The study is believed to be the first to specifically examine whether taking insulin promotes cancer of the colon or rectum among people with type 2 diabetes. Previous studies have suggested a link between type 2 diabetes and increased colorectal cancer risk, the authors said.
"Basically, this study showed that type 2 diabetes patients who had received chronic insulin have a significantly higher risk of having colorectal cancer compared to type 2 patients who had not received insulin," said lead author Dr. Yu-Xiao Yang, an instructor of medicine in the division of gastroenterology at the University of Pennsylvania School of Medicine.
And the longer patients received insulin, the greater their risk of colorectal cancer.
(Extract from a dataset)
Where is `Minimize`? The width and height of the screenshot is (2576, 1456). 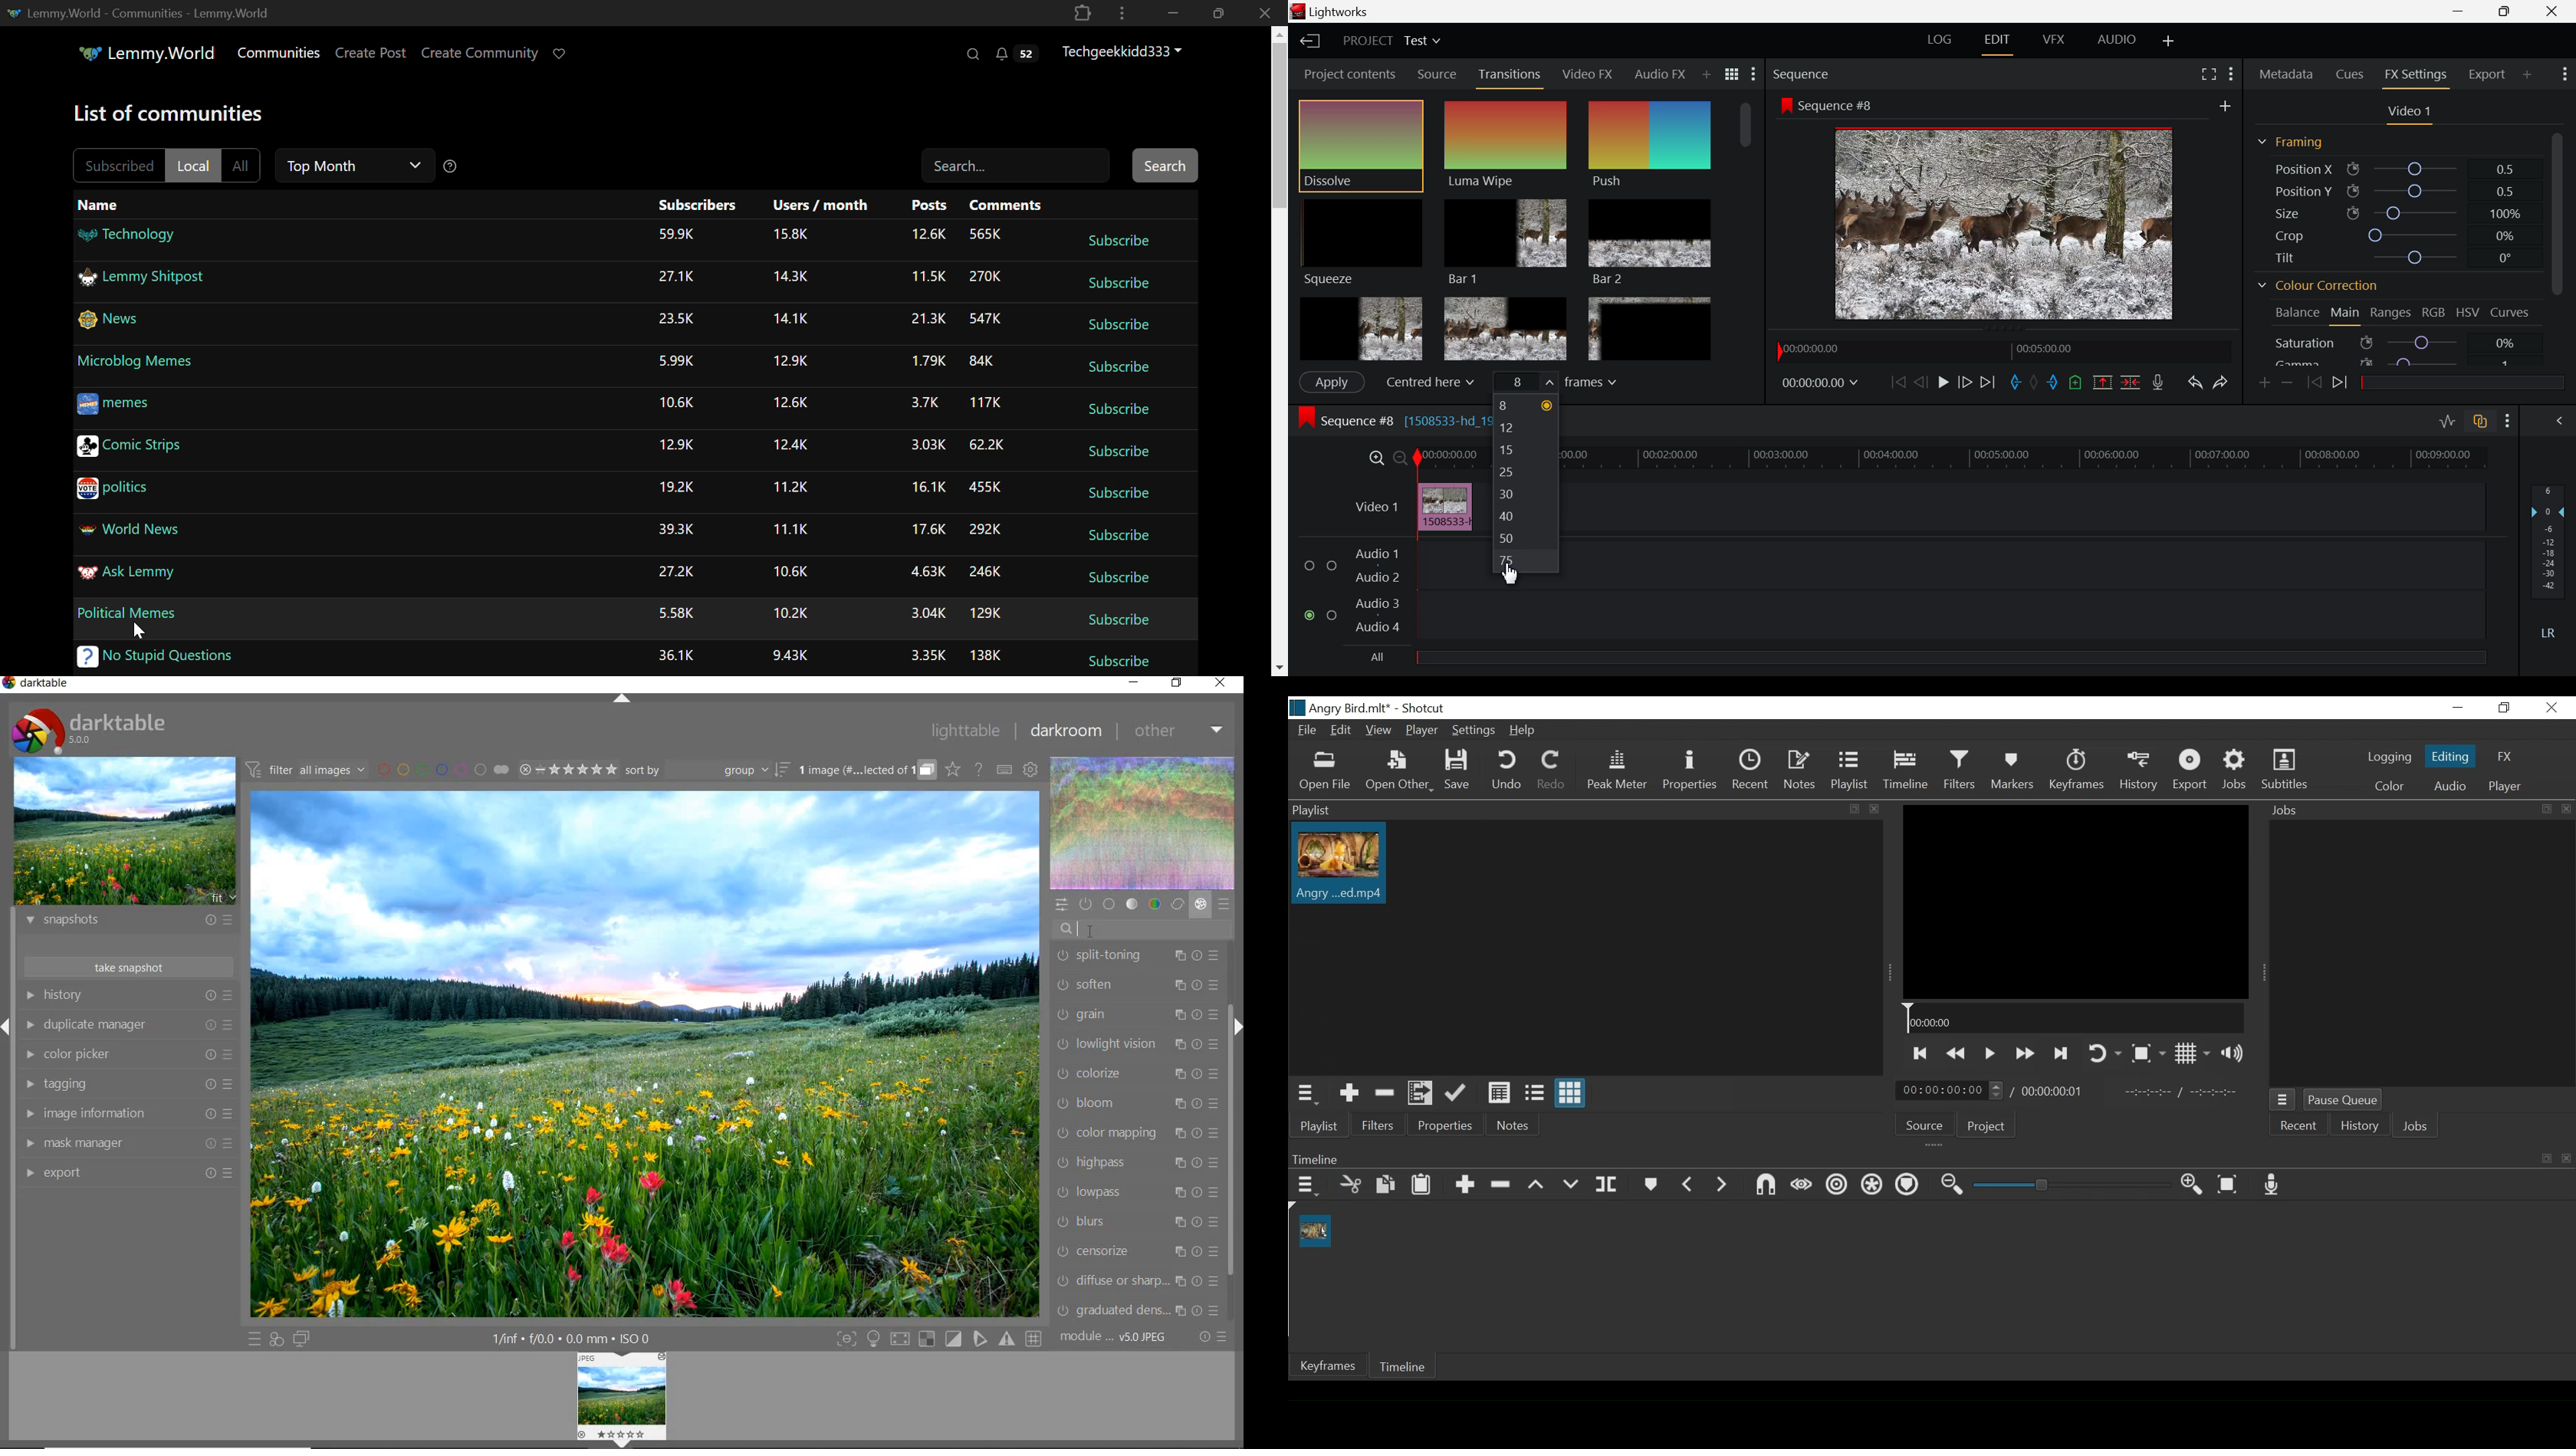 Minimize is located at coordinates (2506, 11).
People who received at least three years of insulin therapy had three times the risk of developing that cancer compared with patients who received no insulin. The risk for people on more than five years of insulin therapy was four times higher than the no-insulin group, Yang said.
"There seems to be a duration-response effect," he said.
However, Dr. Gene Barrett, professor of medicine at the University of Virginia and immediate past president of the American Diabetes Association, said the study offers no conclusive evidence of a link between insulin dependence and colorectal cancer.
In the study, the cancer risk for people who've been on insulin for more than five years is based on just four patients, Barrett pointed out. "So this is a very small study that's going to be highly influenced by statistical fluctuation," he cautioned.
Additional studies are needed to confirm the findings, Yang acknowledged. "If this association is confirmed, I think it has huge public health implications," he said.
Colorectal cancer is the second leading cause of cancer-related death in the United States. An estimated 146,940 new cases will be diagnosed this year, and 56,730 people will die from it, according to the American Cancer Society (ACS).
People with diabetes have a 30 percent to 40 percent increased chance of developing colorectal cancer and tend to have a higher death rate after being diagnosed, the ACS reports.
What the authors don't know is whether the increased risk of colorectal cancer seen among patients on long-term insulin therapy is the result of the insulin, the severity of their illness, or both. Yang suspects the insulin itself is stimulating cancer-cell growth.
This study shouldn't change how physicians treat diabetes patients, Barrett said. And Yang agrees: Patients shouldn't be alarmed by the cancer finding, he said. "They should not change their insulin regimen."
Both agree that doctors should at least be following existing guidelines for identifying potential cancers of the colon or rectum. A new study from the ACS shows colorectal cancer screening is still widely underused in the United States, with just 58 percent of men and 51 percent of women reporting that they ever had either a sigmoidoscopy or colonoscopy.
Yang advises people with type 2 diabetes to ask their physician about current screening options.